A promessa de distribuição gratuita de canetas emagrecedoras como Mounjaro (tirzepatida) ou Ozempic (semaglutida) nos municípios de todo o país, por meio das redes municipais de saúde e com o uso de emendas parlamentares impositivas feitas ao Orçamento Geral da União será o grande hit da campanha de reeleição de deputados e senadores (e deputados estaduais também, pois o esquema federal de leniência orçamentária se reproduz nos estados). Brechas na legislação de gestão do Orçamento permitem esse drible na isonomia da disputa eleitoral e nas regras de prudência médica no uso de drogas complexas que terminam por se tornarem moda no país.
Em 2026, 32% das emendas parlamentares impositivas (ou seja, que obrigatoriamente serão empenhadas pelo governo federal) terão de ter como destino a área de saúde. Isso dá uma soma total de R$ 21,4 bilhões em recursos para o setor – o que poderia ser uma boa notícia caso o volume de verbas fosse aplicado em políticas públicas genéricas, comuns e de Estado como os programas Farmácia Popular, Brasil Sorridente, Programa Nacional de Vacinação, entre outros. Entretanto, os deputados e senadores podem indicar metade do valor dessas emendas impositivas a que cada gabinete tem direito para gastos livres das prefeituras desde que eles se deem na área de saúde e destinados a cumprir um programa descrito pela própria administração municipal.
Laboratórios que produzem as “milagrosas” canetinhas emagrecedoras, inclusive as genéricas que estão entrando paulatinamente no mercado, e distribuidores dessas novas marcas que são top de vendas no Brasil, o Mounjaro e o Ozempic, passaram a empreender um lobby silencioso com “vossas excelências” para que destinem verbas de emendas a determinados municípios que teriam programas de perda coletiva de peso da população já aprovados e esperando recursos.

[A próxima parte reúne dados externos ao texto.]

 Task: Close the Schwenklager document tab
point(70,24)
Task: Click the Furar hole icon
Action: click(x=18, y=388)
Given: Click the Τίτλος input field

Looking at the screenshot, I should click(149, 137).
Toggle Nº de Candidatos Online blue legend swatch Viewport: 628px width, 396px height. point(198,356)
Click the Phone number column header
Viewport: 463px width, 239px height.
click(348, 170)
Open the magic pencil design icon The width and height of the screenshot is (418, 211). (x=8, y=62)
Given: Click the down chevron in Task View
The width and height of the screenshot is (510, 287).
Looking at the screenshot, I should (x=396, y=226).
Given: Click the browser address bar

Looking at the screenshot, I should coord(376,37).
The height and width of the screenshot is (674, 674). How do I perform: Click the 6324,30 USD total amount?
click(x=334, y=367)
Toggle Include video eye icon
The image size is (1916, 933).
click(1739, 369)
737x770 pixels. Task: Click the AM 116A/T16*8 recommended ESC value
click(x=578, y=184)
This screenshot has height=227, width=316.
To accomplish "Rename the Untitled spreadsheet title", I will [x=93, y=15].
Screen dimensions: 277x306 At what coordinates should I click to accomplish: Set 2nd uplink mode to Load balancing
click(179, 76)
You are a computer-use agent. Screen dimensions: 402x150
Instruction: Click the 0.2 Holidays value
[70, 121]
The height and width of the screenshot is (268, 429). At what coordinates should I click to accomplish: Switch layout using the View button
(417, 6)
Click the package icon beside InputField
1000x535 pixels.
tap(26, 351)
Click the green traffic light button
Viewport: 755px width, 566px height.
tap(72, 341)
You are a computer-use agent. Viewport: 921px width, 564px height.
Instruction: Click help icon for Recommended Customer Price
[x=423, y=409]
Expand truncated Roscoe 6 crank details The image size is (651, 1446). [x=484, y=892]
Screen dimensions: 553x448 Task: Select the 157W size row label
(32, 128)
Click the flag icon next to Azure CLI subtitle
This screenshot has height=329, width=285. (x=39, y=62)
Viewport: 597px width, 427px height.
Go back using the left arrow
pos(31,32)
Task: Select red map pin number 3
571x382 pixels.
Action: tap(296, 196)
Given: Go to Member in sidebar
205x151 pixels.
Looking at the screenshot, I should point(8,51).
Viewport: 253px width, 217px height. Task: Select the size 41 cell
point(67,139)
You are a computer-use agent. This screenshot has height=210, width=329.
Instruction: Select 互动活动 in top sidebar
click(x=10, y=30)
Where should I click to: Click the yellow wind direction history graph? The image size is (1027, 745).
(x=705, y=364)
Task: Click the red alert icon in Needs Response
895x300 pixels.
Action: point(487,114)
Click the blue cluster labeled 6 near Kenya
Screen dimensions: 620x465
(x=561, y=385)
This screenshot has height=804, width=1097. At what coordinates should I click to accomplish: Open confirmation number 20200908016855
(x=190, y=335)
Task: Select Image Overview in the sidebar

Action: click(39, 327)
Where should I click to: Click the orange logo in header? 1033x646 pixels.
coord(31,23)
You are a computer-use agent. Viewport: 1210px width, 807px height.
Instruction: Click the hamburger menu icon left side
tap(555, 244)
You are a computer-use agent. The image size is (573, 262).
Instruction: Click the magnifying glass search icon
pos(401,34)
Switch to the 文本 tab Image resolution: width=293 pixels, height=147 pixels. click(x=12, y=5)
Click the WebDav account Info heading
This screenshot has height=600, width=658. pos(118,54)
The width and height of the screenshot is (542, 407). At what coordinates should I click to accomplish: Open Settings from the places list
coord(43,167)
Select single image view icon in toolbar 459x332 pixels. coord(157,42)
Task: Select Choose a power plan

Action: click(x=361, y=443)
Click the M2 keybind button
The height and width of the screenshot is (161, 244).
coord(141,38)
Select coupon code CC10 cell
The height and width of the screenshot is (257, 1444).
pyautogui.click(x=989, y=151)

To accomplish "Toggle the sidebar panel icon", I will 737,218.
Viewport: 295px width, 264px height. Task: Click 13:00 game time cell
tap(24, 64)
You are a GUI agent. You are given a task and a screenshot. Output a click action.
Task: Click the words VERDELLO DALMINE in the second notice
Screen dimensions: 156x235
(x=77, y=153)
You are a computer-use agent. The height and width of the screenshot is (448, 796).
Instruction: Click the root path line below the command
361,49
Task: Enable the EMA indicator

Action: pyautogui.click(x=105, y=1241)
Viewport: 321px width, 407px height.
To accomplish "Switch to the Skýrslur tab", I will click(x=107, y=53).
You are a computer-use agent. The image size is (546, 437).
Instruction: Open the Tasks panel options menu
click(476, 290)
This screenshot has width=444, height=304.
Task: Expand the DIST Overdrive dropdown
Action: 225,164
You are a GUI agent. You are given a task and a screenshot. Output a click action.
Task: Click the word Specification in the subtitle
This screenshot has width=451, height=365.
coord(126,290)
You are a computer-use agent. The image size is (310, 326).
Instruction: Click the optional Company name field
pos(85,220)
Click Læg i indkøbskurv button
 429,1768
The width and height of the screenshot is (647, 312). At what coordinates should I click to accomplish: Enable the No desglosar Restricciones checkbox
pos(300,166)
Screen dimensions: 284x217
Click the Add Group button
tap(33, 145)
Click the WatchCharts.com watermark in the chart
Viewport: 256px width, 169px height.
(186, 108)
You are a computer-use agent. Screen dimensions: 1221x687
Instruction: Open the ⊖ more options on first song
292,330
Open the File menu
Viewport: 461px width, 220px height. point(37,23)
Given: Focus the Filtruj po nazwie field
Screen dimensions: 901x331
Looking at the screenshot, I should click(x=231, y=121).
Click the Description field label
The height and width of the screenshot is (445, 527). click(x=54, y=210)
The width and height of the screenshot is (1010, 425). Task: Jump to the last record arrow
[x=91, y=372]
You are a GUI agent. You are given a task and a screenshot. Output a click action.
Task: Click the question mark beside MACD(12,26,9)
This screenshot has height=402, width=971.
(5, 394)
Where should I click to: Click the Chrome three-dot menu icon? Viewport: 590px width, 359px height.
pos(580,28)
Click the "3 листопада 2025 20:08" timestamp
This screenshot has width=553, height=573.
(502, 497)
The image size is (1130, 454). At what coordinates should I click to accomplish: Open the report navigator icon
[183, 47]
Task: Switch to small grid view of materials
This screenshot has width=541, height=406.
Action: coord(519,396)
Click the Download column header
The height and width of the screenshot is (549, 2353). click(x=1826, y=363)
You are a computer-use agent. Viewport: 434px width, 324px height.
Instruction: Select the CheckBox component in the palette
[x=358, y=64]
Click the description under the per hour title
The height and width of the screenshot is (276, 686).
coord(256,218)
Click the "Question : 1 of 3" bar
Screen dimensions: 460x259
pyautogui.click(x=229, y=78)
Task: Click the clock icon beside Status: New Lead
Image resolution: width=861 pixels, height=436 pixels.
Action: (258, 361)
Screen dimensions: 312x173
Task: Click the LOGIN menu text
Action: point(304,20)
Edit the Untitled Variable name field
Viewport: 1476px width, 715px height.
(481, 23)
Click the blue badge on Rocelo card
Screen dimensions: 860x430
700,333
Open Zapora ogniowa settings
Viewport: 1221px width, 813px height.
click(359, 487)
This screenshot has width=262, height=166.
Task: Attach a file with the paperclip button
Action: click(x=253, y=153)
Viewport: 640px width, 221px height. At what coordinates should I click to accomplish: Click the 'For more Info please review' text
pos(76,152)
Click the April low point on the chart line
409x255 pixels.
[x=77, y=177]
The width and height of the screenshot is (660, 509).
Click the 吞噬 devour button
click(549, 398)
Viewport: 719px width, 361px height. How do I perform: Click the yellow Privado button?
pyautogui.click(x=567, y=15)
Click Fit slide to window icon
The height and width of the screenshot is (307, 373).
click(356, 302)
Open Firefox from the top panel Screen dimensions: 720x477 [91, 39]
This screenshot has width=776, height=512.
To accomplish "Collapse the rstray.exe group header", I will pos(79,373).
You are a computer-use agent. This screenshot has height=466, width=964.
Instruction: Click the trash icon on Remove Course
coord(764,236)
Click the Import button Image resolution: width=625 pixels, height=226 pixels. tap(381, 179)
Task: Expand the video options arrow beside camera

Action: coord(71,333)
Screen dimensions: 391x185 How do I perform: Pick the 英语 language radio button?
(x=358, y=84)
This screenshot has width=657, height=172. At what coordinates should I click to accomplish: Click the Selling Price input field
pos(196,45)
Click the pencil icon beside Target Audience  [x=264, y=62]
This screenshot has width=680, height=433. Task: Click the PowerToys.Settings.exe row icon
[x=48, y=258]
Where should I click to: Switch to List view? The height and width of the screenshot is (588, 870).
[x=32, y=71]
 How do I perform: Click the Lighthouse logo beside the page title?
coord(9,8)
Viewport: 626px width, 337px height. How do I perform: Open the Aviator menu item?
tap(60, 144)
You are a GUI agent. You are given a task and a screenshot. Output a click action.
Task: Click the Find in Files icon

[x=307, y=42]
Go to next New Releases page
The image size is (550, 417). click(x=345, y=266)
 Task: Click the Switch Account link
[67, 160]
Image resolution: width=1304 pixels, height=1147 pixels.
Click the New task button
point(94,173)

A partir daí, a popularíssima distribuição dos medicamentos terminaria bancada por verbas do Orçamento da União com a reversão em simpatia e eventual promessa de votos para o parlamentar que bancou as emendas. No mercado farmacêutico nacional, uma caixa com quatro canetas de tirzepatida (Mounjaro) custa entre R$ 1.400 e R$ 2.400 e de semaglutida (Ozempic) custa entre R$ 700 e R$ 1.300. Esse é o investimento para um mês de uso das canetinhas.